- _ABOUT THIS TASK_
Your answer must be the records below, repeated exactly, with every picture left out.

══ SOURCE RECORDS

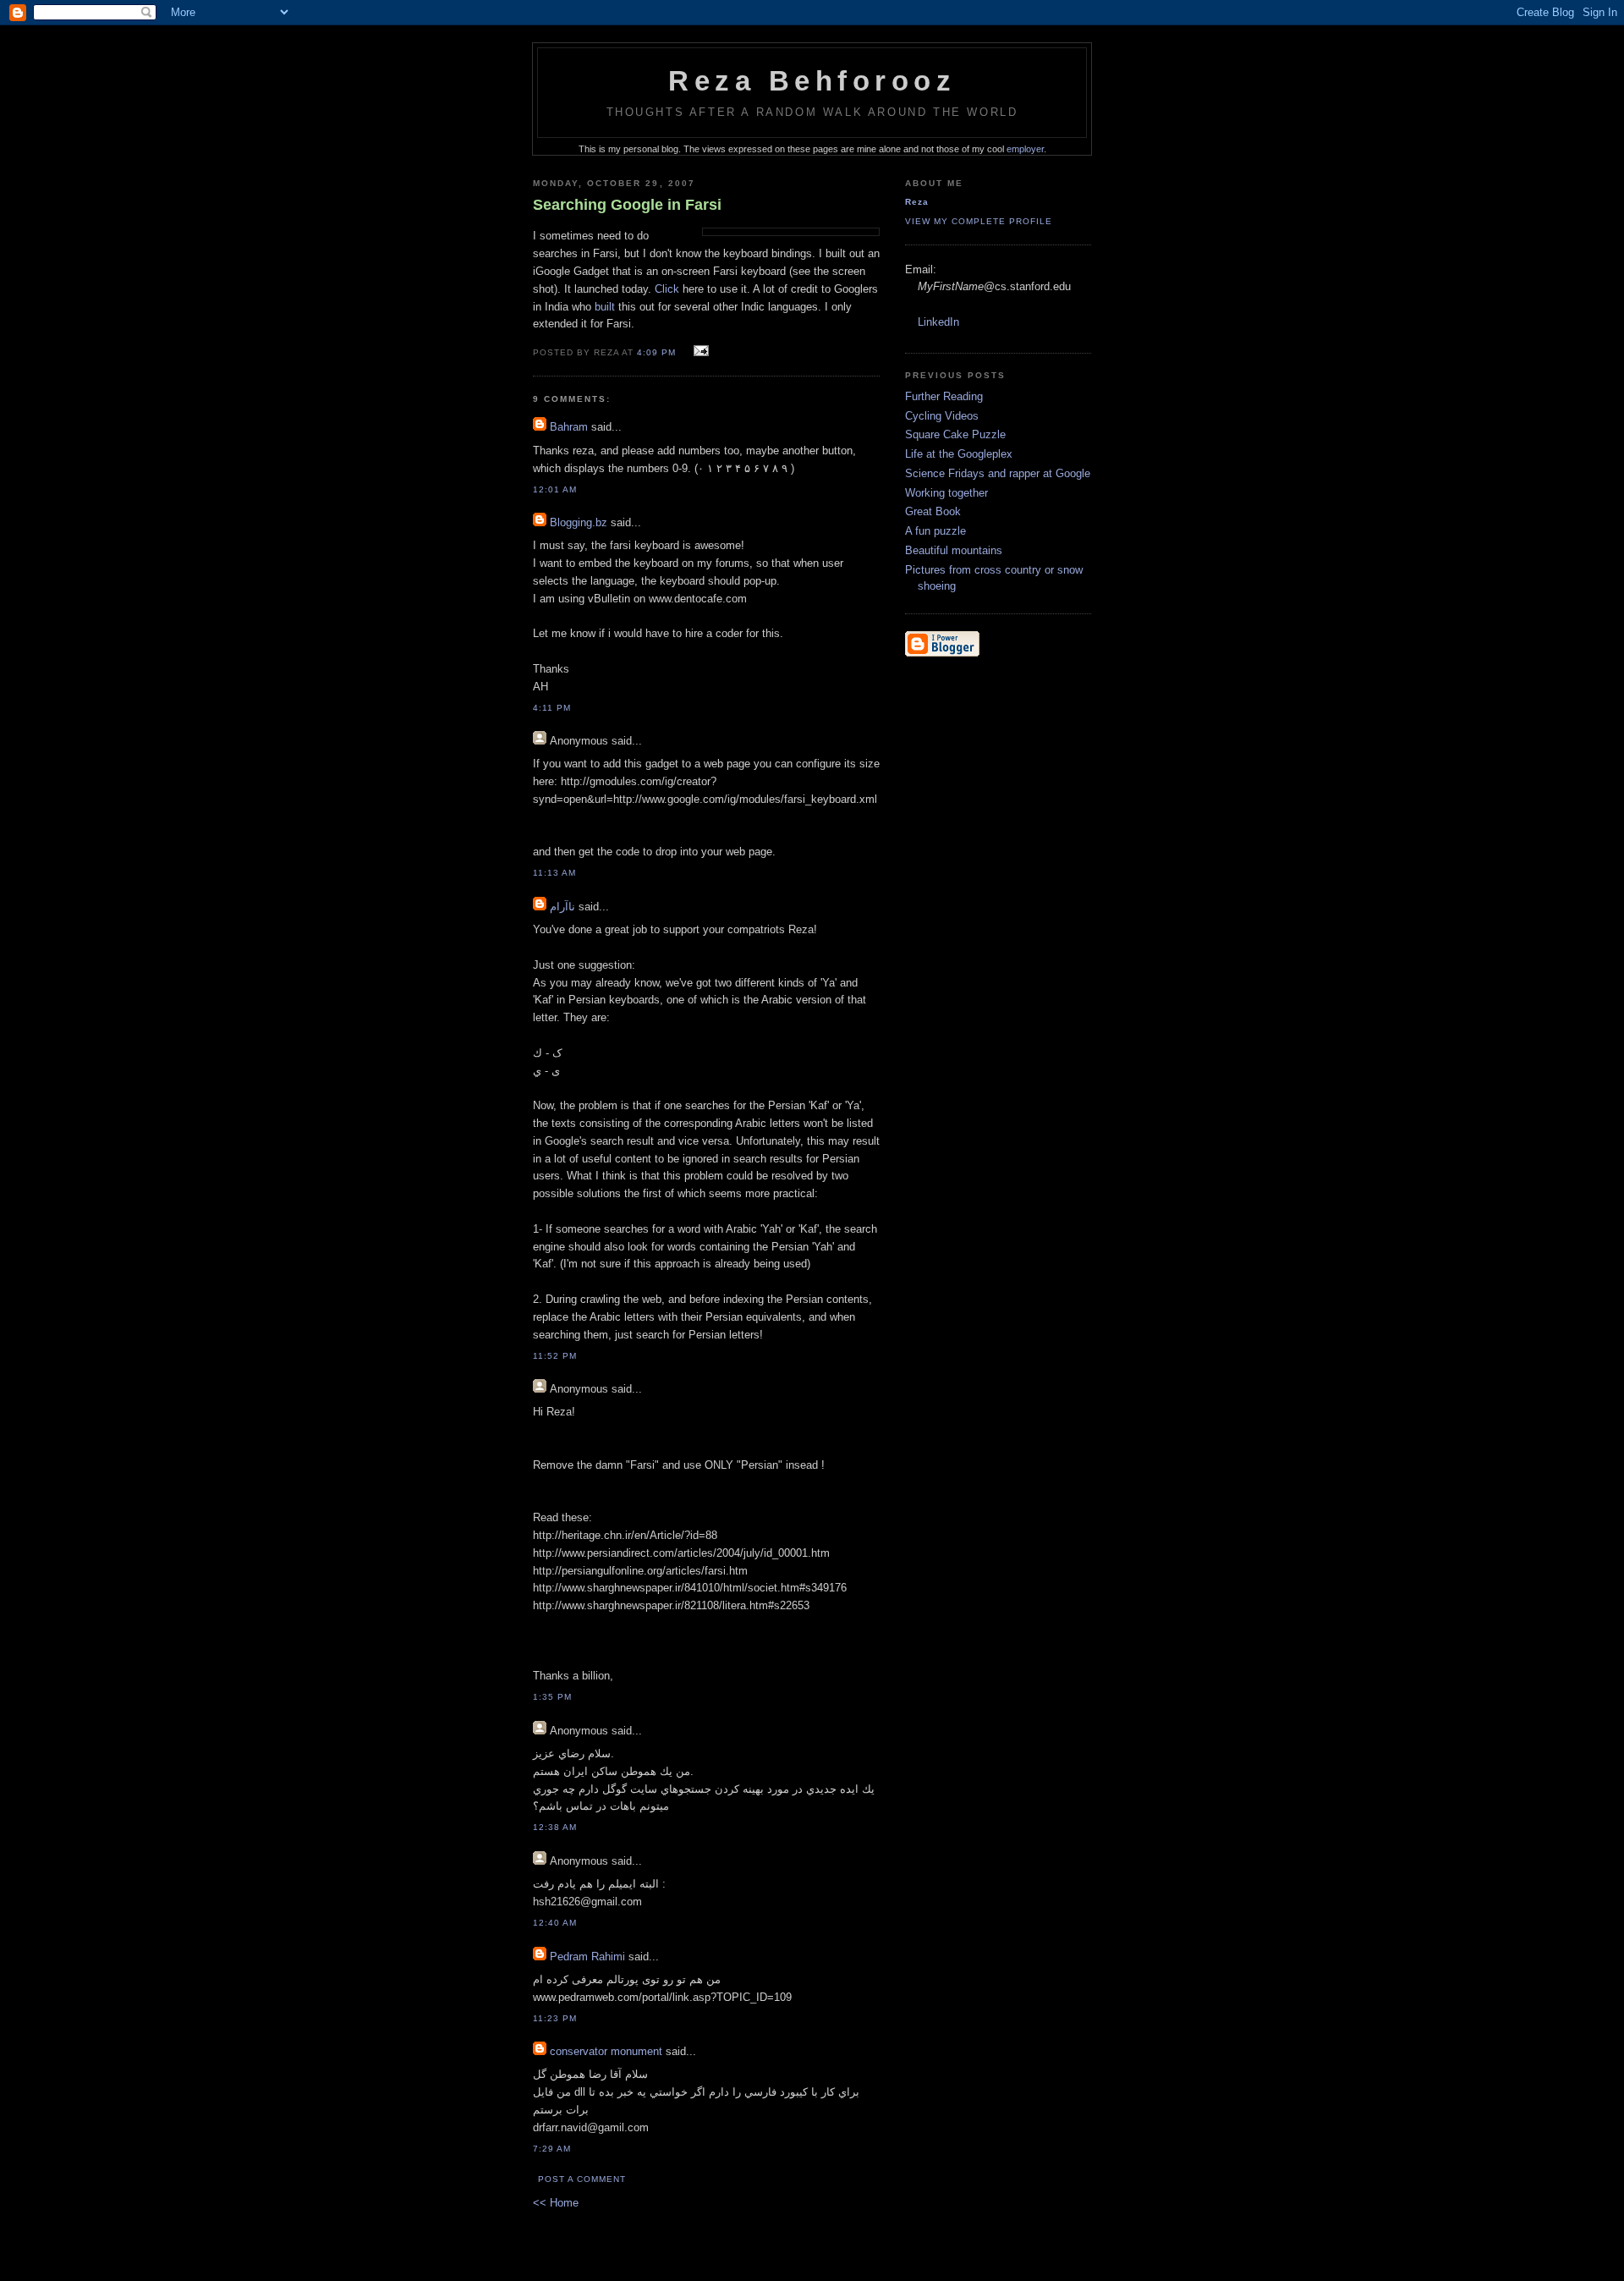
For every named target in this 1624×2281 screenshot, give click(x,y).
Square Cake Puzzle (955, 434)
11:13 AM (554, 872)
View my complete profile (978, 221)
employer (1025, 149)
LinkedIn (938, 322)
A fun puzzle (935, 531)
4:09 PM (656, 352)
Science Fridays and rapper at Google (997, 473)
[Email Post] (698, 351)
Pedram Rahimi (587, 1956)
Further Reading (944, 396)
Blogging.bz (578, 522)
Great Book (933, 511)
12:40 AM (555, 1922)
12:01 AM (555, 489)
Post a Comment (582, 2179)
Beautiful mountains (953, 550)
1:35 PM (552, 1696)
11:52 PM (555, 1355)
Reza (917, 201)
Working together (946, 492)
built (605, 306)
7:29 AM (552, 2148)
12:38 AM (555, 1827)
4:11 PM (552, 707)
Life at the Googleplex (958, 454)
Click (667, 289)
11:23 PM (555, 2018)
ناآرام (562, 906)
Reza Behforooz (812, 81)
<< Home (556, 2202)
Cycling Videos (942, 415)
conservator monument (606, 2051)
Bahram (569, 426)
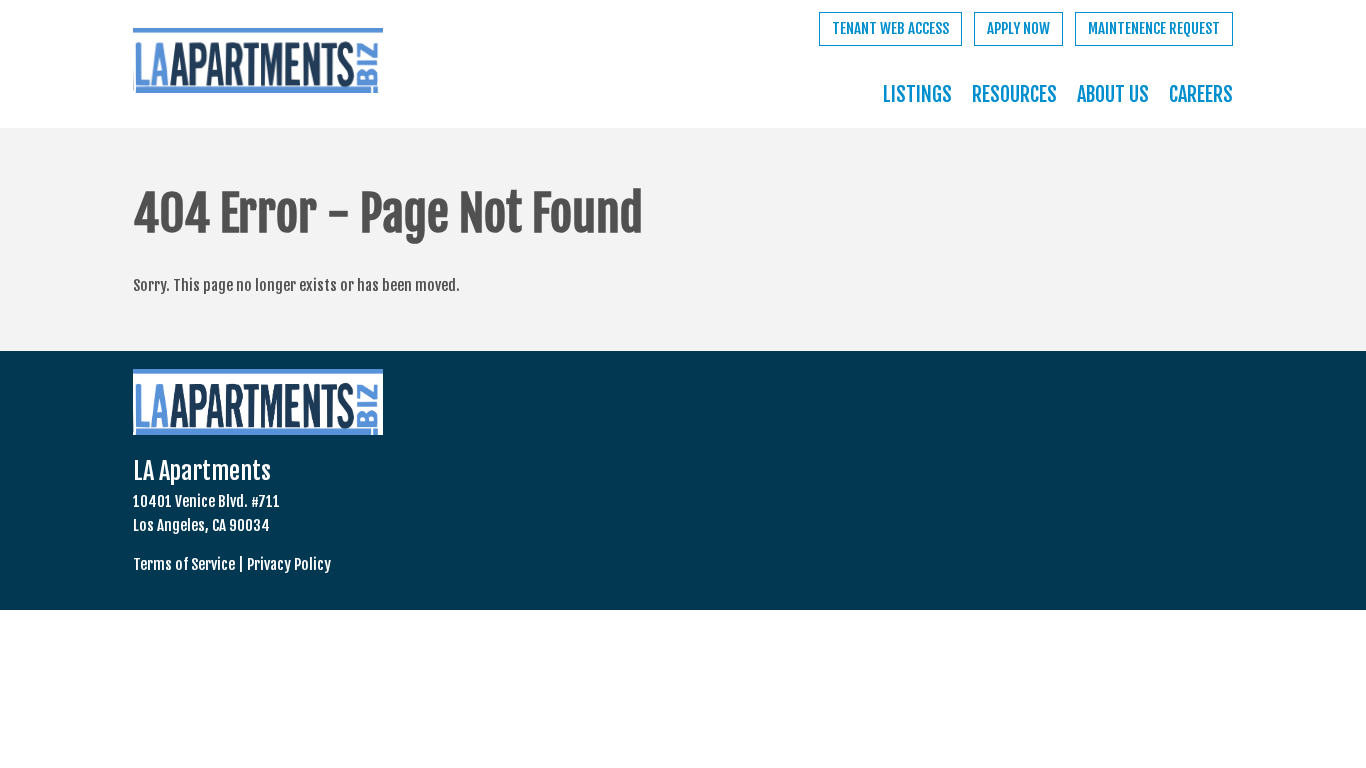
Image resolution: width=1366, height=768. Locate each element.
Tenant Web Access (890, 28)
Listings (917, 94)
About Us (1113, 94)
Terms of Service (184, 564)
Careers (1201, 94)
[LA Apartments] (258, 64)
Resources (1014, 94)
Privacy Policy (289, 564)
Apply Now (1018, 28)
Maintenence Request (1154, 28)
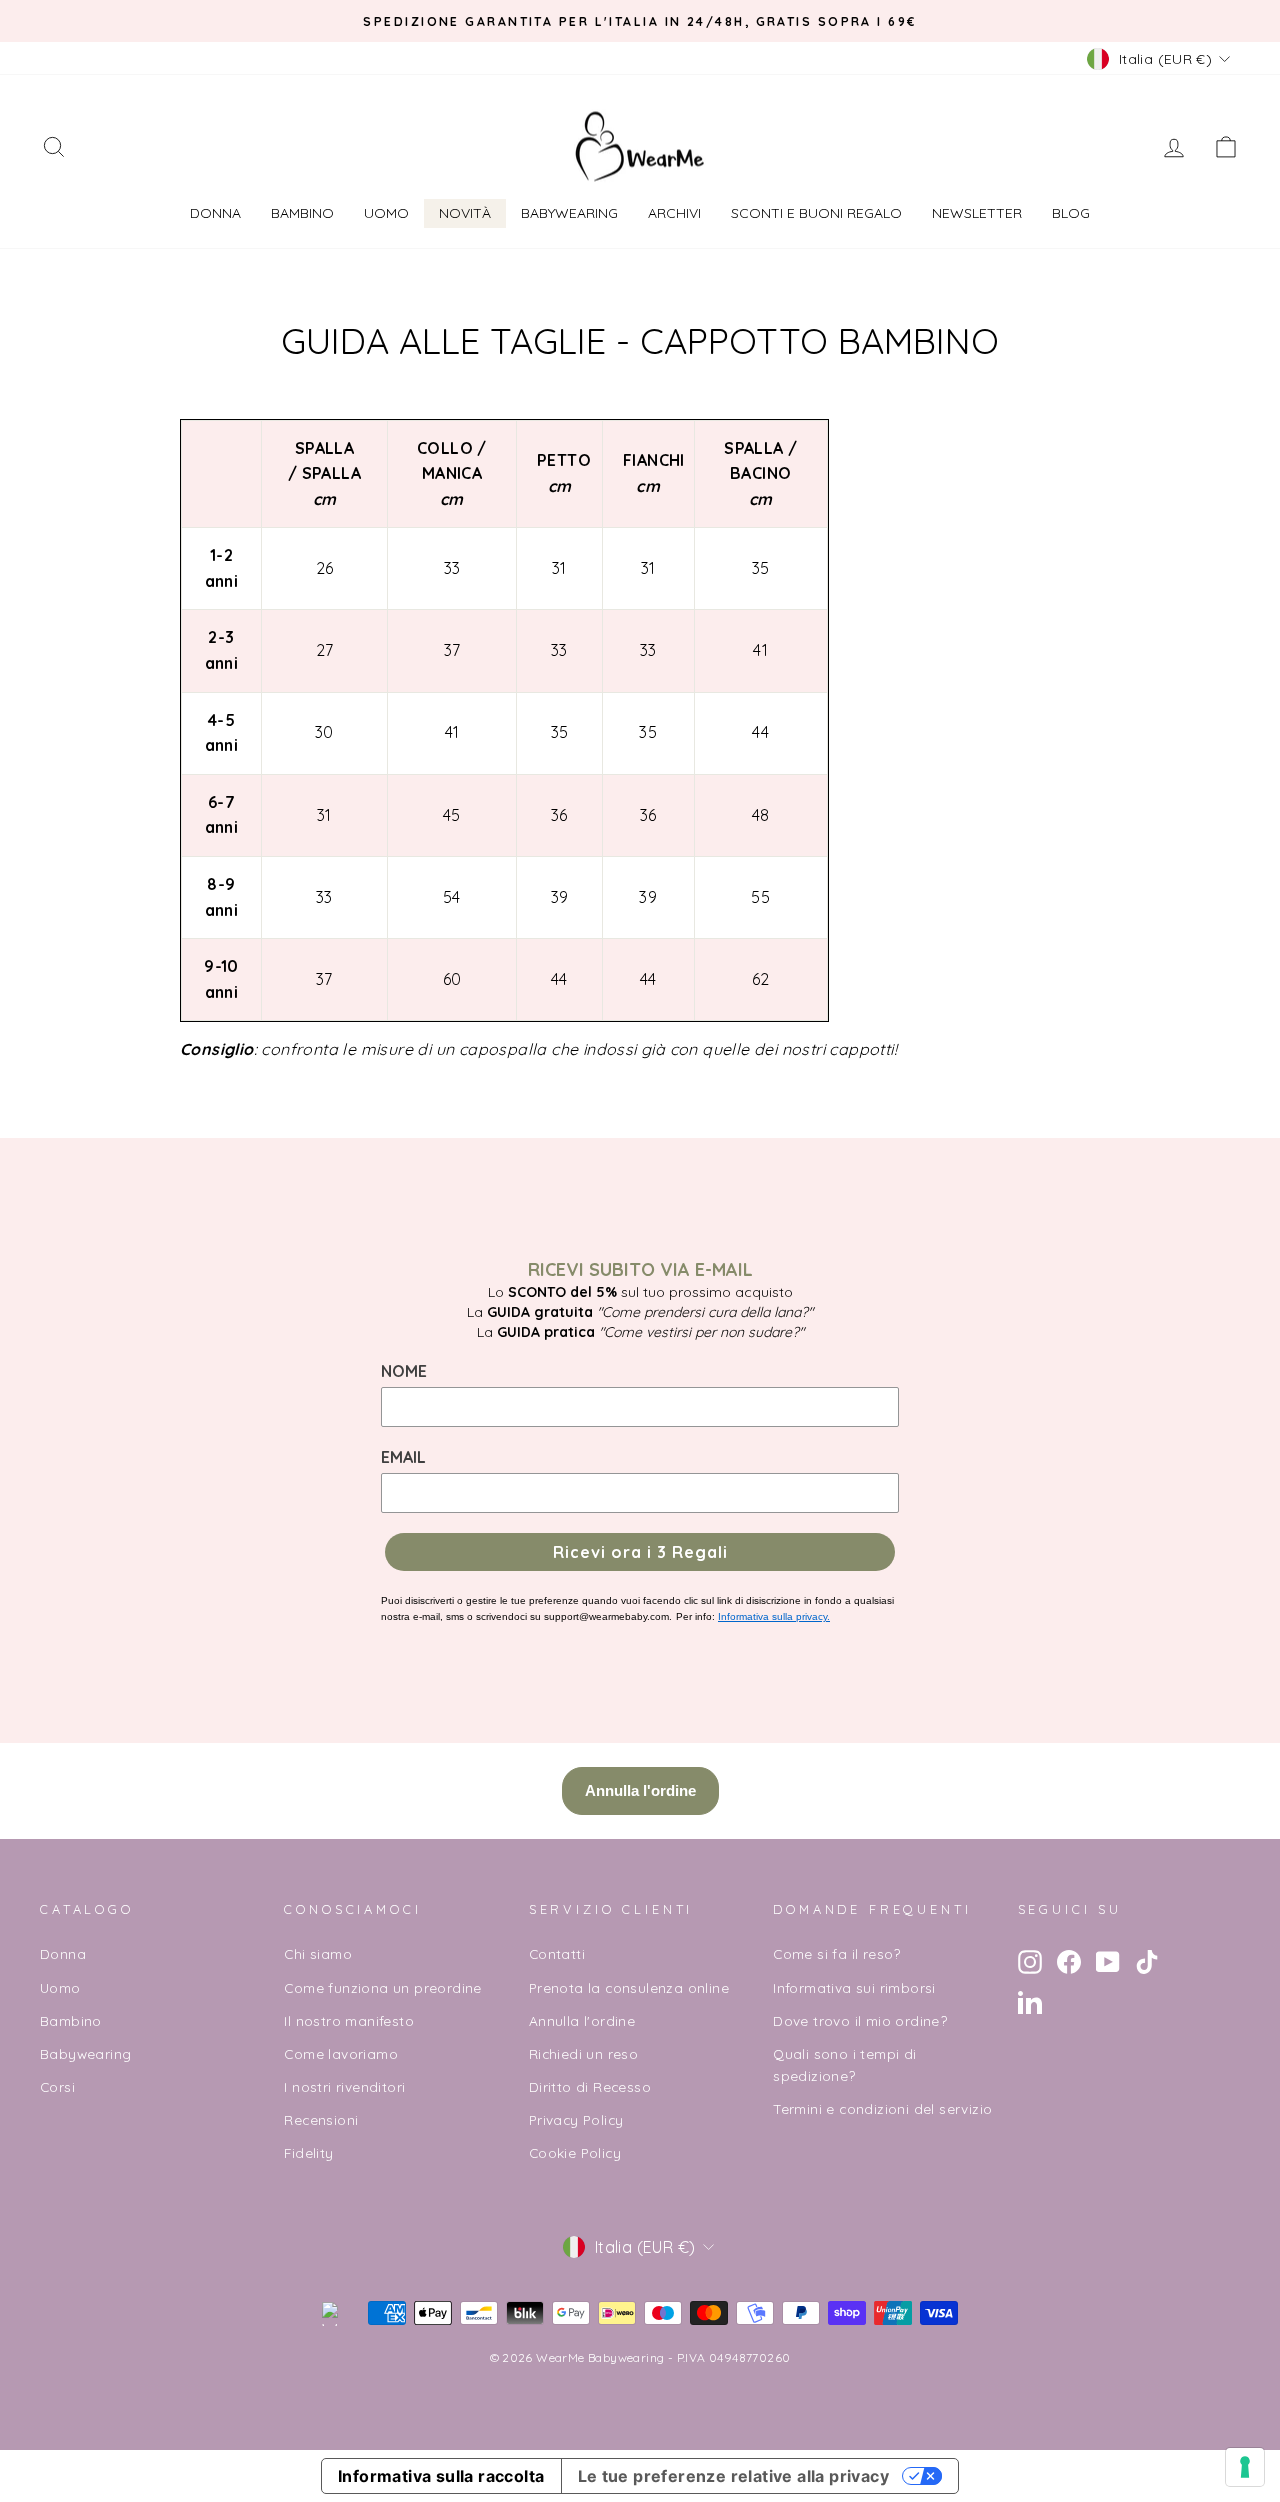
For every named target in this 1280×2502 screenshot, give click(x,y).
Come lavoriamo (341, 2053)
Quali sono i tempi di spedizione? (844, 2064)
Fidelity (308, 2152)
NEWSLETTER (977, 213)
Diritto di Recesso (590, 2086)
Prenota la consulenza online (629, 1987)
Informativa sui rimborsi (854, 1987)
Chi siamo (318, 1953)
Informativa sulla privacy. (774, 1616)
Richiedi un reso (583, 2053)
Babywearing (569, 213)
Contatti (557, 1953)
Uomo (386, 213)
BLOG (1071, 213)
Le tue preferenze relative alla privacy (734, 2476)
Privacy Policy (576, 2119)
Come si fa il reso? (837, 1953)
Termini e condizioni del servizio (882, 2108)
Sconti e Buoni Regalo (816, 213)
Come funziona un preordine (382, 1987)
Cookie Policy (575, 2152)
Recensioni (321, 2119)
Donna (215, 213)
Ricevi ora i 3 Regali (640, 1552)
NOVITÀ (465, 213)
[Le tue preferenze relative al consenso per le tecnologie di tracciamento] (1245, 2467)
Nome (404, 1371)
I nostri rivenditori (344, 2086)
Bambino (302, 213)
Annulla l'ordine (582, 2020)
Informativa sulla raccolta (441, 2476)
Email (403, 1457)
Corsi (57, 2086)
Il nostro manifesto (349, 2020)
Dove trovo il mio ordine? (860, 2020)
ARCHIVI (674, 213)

════

- _TASK OUTPUT_
For every named target in this 1624×2281 screenshot, give click(x,y).
Square Cake Puzzle (955, 434)
11:13 AM (554, 872)
View my complete profile (978, 221)
employer (1025, 149)
LinkedIn (938, 322)
A fun puzzle (935, 531)
4:09 PM (656, 352)
Science Fridays and rapper at Google (997, 473)
[Email Post] (698, 351)
Pedram Rahimi (587, 1956)
Further Reading (944, 396)
Blogging.bz (578, 522)
Great Book (933, 511)
12:40 AM (555, 1922)
12:01 AM (555, 489)
Post a Comment (582, 2179)
Beautiful mountains (953, 550)
1:35 PM (552, 1696)
11:52 PM (555, 1355)
Reza (917, 201)
Working together (946, 492)
built (605, 306)
7:29 AM (552, 2148)
12:38 AM (555, 1827)
4:11 PM (552, 707)
Life at the Googleplex (958, 454)
Click (667, 289)
11:23 PM (555, 2018)
ناآرام (562, 906)
Reza Behforooz (812, 81)
<< Home (556, 2202)
Cycling Videos (942, 415)
conservator monument (606, 2051)
Bahram (569, 426)
Image resolution: width=1366, height=768. Locate each element.
Tenant Web Access (890, 28)
Listings (917, 94)
About Us (1113, 94)
Terms of Service (184, 564)
Careers (1201, 94)
[LA Apartments] (258, 64)
Resources (1014, 94)
Privacy Policy (289, 564)
Apply Now (1018, 28)
Maintenence Request (1154, 28)
For every named target in this 1280×2502 screenshot, give click(x,y).
Come lavoriamo (341, 2053)
Quali sono i tempi di spedizione? (844, 2064)
Fidelity (308, 2152)
NEWSLETTER (977, 213)
Diritto di Recesso (590, 2086)
Prenota la consulenza online (629, 1987)
Informativa sui rimborsi (854, 1987)
Chi siamo (318, 1953)
Informativa sulla privacy. (774, 1616)
Richiedi un reso (583, 2053)
Babywearing (569, 213)
Contatti (557, 1953)
Uomo (386, 213)
BLOG (1071, 213)
Le tue preferenze relative alla privacy (734, 2476)
Privacy Policy (576, 2119)
Come si fa il reso? (837, 1953)
Termini e condizioni del servizio (882, 2108)
Sconti e Buoni Regalo (816, 213)
Come funziona un preordine (382, 1987)
Cookie Policy (575, 2152)
Recensioni (321, 2119)
Donna (215, 213)
Ricevi ora i 3 Regali (640, 1552)
NOVITÀ (465, 213)
[Le tue preferenze relative al consenso per le tecnologie di tracciamento] (1245, 2467)
Nome (404, 1371)
I nostri rivenditori (344, 2086)
Bambino (302, 213)
Annulla l'ordine (582, 2020)
Informativa sulla raccolta (441, 2476)
Email (403, 1457)
Corsi (57, 2086)
Il nostro manifesto (349, 2020)
Dove trovo il mio ordine? (860, 2020)
ARCHIVI (674, 213)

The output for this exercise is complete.